There are homeless people all over the US, suffering from a number of ailments the come with the struggles of not having a roof over your head or a bed to sleep in. However, many people don’t know that the largest percentage of homeless people are found in Metro Los Angeles and South Los Angeles—our temperate climate is a huge draw to those who have to deal with the elements day after day.
In order to solve this problem the city proposed a measure to tax all marijuana businesses an additional 10% on top of the tax already in place. This tax money would be used to create new housing and other services for the homeless community of LA. This measure has run into a number of road blocks on its path to the November ballot. It is opposed by a number of organizations that feel marijuana funding could have negative consequences on certain homeless individuals struggling with substance abuse. Many homeless organizations voiced their concern. So many, in fact, that this measure was dropped from the ballot late in July.
A higher tax could potentially drive patients going to collectives back to the black market. This rise in taxes makes our products even more expensive and ties our hands when charging patients. As amazing as it is that this measure was removed, it gives me pause. It is clear that homeless organizations and many government officials are not educated on the medicinal benefits of this plant. Marijuana has helped many patients overcome substance abuse and begin to live more normal lives. The medical marijuana industry has so much more to offer the homeless community than a check.
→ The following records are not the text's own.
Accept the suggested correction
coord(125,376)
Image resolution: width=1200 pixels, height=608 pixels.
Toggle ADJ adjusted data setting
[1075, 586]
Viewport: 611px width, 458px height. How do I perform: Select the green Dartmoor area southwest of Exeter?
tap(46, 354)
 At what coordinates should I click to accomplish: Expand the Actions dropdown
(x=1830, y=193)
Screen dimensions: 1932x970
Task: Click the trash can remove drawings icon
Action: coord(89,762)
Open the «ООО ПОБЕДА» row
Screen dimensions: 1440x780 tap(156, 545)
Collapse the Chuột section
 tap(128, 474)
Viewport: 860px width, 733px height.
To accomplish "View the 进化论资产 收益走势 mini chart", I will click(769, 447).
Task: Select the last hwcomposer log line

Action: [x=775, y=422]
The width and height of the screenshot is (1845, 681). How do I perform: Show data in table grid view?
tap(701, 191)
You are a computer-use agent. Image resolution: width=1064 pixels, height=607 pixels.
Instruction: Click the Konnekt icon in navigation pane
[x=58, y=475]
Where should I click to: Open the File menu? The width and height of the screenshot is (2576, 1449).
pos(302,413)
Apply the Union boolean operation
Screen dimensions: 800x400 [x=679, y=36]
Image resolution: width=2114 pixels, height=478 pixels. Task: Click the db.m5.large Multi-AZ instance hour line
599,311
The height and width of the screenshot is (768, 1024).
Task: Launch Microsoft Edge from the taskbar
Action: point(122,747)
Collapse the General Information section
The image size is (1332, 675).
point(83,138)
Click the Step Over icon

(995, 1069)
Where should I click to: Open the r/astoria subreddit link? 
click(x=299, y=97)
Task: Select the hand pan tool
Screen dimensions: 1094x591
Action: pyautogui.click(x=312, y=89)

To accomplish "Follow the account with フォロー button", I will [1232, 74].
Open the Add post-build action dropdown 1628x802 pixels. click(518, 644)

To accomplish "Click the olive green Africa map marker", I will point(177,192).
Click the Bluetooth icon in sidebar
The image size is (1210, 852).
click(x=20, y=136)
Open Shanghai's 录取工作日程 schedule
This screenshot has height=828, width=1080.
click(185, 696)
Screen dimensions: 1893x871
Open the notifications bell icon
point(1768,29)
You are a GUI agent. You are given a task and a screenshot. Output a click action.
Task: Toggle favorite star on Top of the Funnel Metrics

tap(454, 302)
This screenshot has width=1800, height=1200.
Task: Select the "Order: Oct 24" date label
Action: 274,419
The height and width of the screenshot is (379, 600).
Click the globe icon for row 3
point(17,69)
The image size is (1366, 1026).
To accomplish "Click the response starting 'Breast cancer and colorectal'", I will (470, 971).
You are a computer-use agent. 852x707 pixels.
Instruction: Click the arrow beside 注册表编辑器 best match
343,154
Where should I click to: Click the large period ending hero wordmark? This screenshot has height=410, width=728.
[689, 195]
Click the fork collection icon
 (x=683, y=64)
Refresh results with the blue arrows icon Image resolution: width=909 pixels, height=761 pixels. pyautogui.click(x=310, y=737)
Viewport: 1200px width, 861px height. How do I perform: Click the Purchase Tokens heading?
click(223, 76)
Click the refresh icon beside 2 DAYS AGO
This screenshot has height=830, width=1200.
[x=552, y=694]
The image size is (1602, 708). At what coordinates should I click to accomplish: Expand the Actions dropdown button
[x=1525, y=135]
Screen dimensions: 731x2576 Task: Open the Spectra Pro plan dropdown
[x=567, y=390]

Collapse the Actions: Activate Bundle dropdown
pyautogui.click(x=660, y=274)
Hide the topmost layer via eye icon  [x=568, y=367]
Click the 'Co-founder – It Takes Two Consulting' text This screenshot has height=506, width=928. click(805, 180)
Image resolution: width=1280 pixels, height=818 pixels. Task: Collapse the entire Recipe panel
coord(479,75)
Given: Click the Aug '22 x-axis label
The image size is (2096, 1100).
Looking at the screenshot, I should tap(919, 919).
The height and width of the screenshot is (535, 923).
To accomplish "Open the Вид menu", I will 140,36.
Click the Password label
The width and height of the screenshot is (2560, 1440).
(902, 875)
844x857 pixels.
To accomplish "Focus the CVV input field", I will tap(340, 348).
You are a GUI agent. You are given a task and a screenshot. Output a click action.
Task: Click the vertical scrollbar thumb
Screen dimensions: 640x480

Homeless patients are an underprivileged and under served group in our community. They lack access to doctors and healthcare, as well as the education on what the most affordable medication might be. Medical Marijuana has been used to treat a vast number of ailments including PTSD, bipolar disorder, insomnia, chronic pain, arthritis and many others. There are at least 20% of homeless people in LA suffering from mental illness and physical illness. It is our duty as a collective to provide compassion and education to these people. Our industry was built on compassion and healing, and it’s time to remind everyone why we began this journey in the beginning.